A Maya musical trio played for us at Finca La Azotea, a coffee plantation outside Antigua. The group, called Aj, performed traditional instruments and danced as they played. This delightful interlude occurred during our tour of Finca La Azotea. We will see more of them later. In the mean time, have you ever wondered, as you stared, half awake, into your morning cup of "Joe," where it came from? It may well have originated in one of Guatemala's many coffee fincas. A finca is a plantation, and Finca La Azotea lies in one of the high valleys of southern Guatemala's mountains. Given its location La Azotea ("the roof") seems an appropriate name. We visited the finca after leaving Lake Atitlán and just before arriving at Antigua, the original Spanish colonial capital. La Azotea's mountain valley is surrounded by the lush, steep slopes of huge volcanos, some of them active in the not too distant past.

Coffee and its long and colorful history

Bags of La Azotea coffee waiting for transport. Finca La Azotea coffee is "Fair Trade" certified. The Fair Trade movement arose from a recognition that small producers and their workers are exploited by a handful multinational of companies that dominate the market. From each dollar paid by a consumer for a cup of coffee, 84 cents remain in the consuming country and only 16 cents go to the producing country, in this case Guatemala. When world coffee prices drop, the consumers rarely see a drop in the price for the contents of their cup, but the small growers are hard pressed to stay in business and are forced to cut wages to workers, creating a downward spiral in the local economy. Until recently, growers could sell only to a few large multinational companies, and they have been forced to dance to the multinational tune. The Fair Trade Organization (FTO) is a group of coffee importers, roasters, and wholesalers who work directly with the growers, thus eliminating multinational middlemen. The FTO encourages the formation of cooperatives where workers share in the profits.
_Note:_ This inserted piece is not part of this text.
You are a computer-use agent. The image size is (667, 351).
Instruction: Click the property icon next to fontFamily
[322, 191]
The elimination of the middlemen creates savings, some of which are passed back to the growers through a guaranteed price per pound and by financial and technical support. The FTO also works to educate consumers about the economics of the coffee business and the importance of buying Fair Trade products in order to improve wages and working conditions in the producing countries. There are Fair Trade networks around the world involved with a number of other goods where workers and producers are similarly exploited. These include handicrafts, cocoa, sugar, tea, honey, bananas, cotton, wine, fruit, chocolate, flowers, and gold.
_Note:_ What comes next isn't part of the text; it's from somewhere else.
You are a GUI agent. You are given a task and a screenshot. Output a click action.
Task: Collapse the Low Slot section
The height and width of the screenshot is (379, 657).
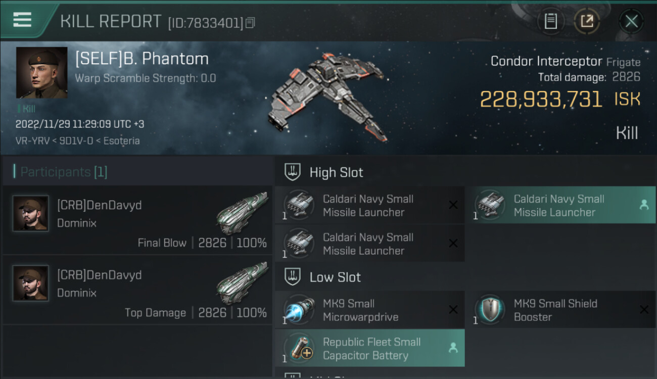click(x=293, y=277)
The founder of Finca La Azotea's coffee business, Doña Dominga Mont. La Azotea did not originally produce coffee. For a very long time, the property was used to produce cochineal insects for dyes. Cochineal dye is an ancient process developed by the indigenous people of Mesoamerica centuries before the Spanish arrived. The Spanish took over production and developed an enormously profitable trade that lasted until the middle of the 19th Century, when artificial dyes were developed in Europe. Almost overnight, the cochineal industry collapsed, devastating the local economies that depended upon it. Coffee had been introduced into Guatemala in 1721 by Jesuits, but only as an ornamental plant. It wasn't until the early 1800's that coffee began to be cultivated as a cash crop. When the cochineal industry collapsed 50 years later, coffee cultivation became more widespread. In the 1870's, Liberal reformers under General Justo Rufino Barrios saw coffee as the economic savior of Guatemala, and took steps to radically increase output. Shortly after this, in 1883, the formidable-looking Doña Dominga Mont, seen above, purchased La Azotea and converted the finca from indigo to coffee, participating in a boom that was soon producing 90% of Guatemala's exports.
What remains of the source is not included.